*What you should do*:
Down to the last line, restate the listing below exactly.

[[ Available data open ]]

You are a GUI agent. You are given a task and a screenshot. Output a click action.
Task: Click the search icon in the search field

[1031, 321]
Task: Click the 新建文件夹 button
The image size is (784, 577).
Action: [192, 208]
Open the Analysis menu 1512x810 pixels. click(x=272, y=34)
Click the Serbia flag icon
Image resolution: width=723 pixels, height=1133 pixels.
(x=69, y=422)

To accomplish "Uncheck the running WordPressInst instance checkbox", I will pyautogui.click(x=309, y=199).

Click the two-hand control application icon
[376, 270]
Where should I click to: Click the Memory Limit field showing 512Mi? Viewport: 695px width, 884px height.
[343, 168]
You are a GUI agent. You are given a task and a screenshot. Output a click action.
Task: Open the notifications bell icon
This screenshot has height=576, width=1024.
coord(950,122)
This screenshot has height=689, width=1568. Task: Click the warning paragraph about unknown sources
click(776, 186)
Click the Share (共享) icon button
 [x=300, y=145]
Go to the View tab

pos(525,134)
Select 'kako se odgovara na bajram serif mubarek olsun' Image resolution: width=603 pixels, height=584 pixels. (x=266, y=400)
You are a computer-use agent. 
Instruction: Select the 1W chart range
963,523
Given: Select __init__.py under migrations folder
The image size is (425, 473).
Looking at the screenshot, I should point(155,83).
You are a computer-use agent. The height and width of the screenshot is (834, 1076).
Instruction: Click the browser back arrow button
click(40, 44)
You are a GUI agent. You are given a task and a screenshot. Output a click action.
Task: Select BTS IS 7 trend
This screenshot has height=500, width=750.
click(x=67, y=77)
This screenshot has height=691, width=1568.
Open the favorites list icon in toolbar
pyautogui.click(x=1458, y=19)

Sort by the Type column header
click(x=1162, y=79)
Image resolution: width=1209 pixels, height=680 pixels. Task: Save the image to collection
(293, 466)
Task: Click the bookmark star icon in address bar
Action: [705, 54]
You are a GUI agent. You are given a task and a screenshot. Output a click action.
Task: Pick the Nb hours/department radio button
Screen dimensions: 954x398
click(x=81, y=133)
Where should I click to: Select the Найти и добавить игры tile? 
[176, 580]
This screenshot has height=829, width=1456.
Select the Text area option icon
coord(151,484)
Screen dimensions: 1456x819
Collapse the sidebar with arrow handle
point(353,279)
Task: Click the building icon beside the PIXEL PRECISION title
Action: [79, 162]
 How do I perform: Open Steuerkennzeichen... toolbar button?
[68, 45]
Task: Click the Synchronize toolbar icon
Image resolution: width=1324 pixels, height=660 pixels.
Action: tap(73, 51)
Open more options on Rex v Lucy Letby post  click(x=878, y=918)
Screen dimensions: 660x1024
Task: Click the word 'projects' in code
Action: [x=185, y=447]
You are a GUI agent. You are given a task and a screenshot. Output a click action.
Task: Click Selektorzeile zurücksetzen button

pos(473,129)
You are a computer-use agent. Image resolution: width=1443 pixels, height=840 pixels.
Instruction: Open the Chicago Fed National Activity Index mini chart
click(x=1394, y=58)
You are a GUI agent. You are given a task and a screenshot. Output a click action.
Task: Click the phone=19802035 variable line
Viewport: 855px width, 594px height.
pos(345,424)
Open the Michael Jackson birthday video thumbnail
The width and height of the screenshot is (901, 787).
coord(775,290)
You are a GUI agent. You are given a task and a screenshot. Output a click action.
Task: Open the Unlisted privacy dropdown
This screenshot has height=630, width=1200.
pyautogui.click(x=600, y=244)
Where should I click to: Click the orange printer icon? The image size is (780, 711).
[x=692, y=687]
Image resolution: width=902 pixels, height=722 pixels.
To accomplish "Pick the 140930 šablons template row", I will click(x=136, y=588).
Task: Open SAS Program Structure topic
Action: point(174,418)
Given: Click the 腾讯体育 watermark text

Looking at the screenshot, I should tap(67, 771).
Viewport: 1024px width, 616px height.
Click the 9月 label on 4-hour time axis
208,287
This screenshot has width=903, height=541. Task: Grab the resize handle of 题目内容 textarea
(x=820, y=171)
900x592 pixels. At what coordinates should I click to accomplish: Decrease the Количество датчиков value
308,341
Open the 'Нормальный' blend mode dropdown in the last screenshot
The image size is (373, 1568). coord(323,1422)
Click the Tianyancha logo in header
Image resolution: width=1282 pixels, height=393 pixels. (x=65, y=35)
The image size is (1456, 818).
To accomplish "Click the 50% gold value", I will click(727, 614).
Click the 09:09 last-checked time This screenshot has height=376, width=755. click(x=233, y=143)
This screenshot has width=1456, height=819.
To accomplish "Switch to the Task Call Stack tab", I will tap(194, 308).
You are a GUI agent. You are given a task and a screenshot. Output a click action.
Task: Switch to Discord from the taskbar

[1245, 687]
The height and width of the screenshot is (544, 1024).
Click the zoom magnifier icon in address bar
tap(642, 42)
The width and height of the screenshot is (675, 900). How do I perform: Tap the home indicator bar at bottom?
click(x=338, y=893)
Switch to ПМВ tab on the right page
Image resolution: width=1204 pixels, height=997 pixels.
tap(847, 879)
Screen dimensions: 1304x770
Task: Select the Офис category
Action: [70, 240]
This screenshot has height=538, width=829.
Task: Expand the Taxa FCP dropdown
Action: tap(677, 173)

[[ Available data closed ]]

*Written solution*:
You are a GUI agent. You are given a task and a screenshot. Output a click action.
Task: Click the search icon in the search field

[1031, 321]
Task: Click the 新建文件夹 button
The image size is (784, 577).
Action: [192, 208]
Open the Analysis menu 1512x810 pixels. click(x=272, y=34)
Click the Serbia flag icon
Image resolution: width=723 pixels, height=1133 pixels.
(x=69, y=422)

To accomplish "Uncheck the running WordPressInst instance checkbox", I will pyautogui.click(x=309, y=199).

Click the two-hand control application icon
[376, 270]
Where should I click to: Click the Memory Limit field showing 512Mi? Viewport: 695px width, 884px height.
[343, 168]
You are a GUI agent. You are given a task and a screenshot. Output a click action.
Task: Open the notifications bell icon
This screenshot has height=576, width=1024.
coord(950,122)
This screenshot has height=689, width=1568. Task: Click the warning paragraph about unknown sources
click(776, 186)
Click the Share (共享) icon button
 [x=300, y=145]
Go to the View tab

pos(525,134)
Select 'kako se odgovara na bajram serif mubarek olsun' Image resolution: width=603 pixels, height=584 pixels. (x=266, y=400)
You are a computer-use agent. 
Instruction: Select the 1W chart range
963,523
Given: Select __init__.py under migrations folder
The image size is (425, 473).
Looking at the screenshot, I should point(155,83).
You are a computer-use agent. The height and width of the screenshot is (834, 1076).
Instruction: Click the browser back arrow button
click(40, 44)
You are a GUI agent. You are given a task and a screenshot. Output a click action.
Task: Select BTS IS 7 trend
This screenshot has height=500, width=750.
click(x=67, y=77)
This screenshot has height=691, width=1568.
Open the favorites list icon in toolbar
pyautogui.click(x=1458, y=19)

Sort by the Type column header
click(x=1162, y=79)
Image resolution: width=1209 pixels, height=680 pixels. Task: Save the image to collection
(293, 466)
Task: Click the bookmark star icon in address bar
Action: [705, 54]
You are a GUI agent. You are given a task and a screenshot. Output a click action.
Task: Pick the Nb hours/department radio button
Screen dimensions: 954x398
click(x=81, y=133)
Where should I click to: Select the Найти и добавить игры tile? 
[176, 580]
This screenshot has height=829, width=1456.
Select the Text area option icon
coord(151,484)
Screen dimensions: 1456x819
Collapse the sidebar with arrow handle
point(353,279)
Task: Click the building icon beside the PIXEL PRECISION title
Action: [79, 162]
 How do I perform: Open Steuerkennzeichen... toolbar button?
[68, 45]
Task: Click the Synchronize toolbar icon
Image resolution: width=1324 pixels, height=660 pixels.
Action: tap(73, 51)
Open more options on Rex v Lucy Letby post  click(x=878, y=918)
Screen dimensions: 660x1024
Task: Click the word 'projects' in code
Action: [x=185, y=447]
You are a GUI agent. You are given a task and a screenshot. Output a click action.
Task: Click Selektorzeile zurücksetzen button

pos(473,129)
You are a computer-use agent. Image resolution: width=1443 pixels, height=840 pixels.
Instruction: Open the Chicago Fed National Activity Index mini chart
click(x=1394, y=58)
You are a GUI agent. You are given a task and a screenshot. Output a click action.
Task: Click the phone=19802035 variable line
Viewport: 855px width, 594px height.
pos(345,424)
Open the Michael Jackson birthday video thumbnail
The width and height of the screenshot is (901, 787).
coord(775,290)
You are a GUI agent. You are given a task and a screenshot. Output a click action.
Task: Open the Unlisted privacy dropdown
This screenshot has height=630, width=1200.
pyautogui.click(x=600, y=244)
Where should I click to: Click the orange printer icon? The image size is (780, 711).
[x=692, y=687]
Image resolution: width=902 pixels, height=722 pixels.
To accomplish "Pick the 140930 šablons template row", I will click(x=136, y=588).
Task: Open SAS Program Structure topic
Action: point(174,418)
Given: Click the 腾讯体育 watermark text

Looking at the screenshot, I should tap(67, 771).
Viewport: 1024px width, 616px height.
Click the 9月 label on 4-hour time axis
208,287
This screenshot has width=903, height=541. Task: Grab the resize handle of 题目内容 textarea
(x=820, y=171)
900x592 pixels. At what coordinates should I click to accomplish: Decrease the Количество датчиков value
308,341
Open the 'Нормальный' blend mode dropdown in the last screenshot
The image size is (373, 1568). coord(323,1422)
Click the Tianyancha logo in header
Image resolution: width=1282 pixels, height=393 pixels. (x=65, y=35)
The image size is (1456, 818).
To accomplish "Click the 50% gold value", I will click(727, 614).
Click the 09:09 last-checked time This screenshot has height=376, width=755. click(x=233, y=143)
This screenshot has width=1456, height=819.
To accomplish "Switch to the Task Call Stack tab", I will tap(194, 308).
You are a GUI agent. You are given a task and a screenshot. Output a click action.
Task: Switch to Discord from the taskbar

[1245, 687]
The height and width of the screenshot is (544, 1024).
Click the zoom magnifier icon in address bar
tap(642, 42)
The width and height of the screenshot is (675, 900). How do I perform: Tap the home indicator bar at bottom?
click(x=338, y=893)
Switch to ПМВ tab on the right page
Image resolution: width=1204 pixels, height=997 pixels.
tap(847, 879)
Screen dimensions: 1304x770
Task: Select the Офис category
Action: [70, 240]
This screenshot has height=538, width=829.
Task: Expand the Taxa FCP dropdown
Action: tap(677, 173)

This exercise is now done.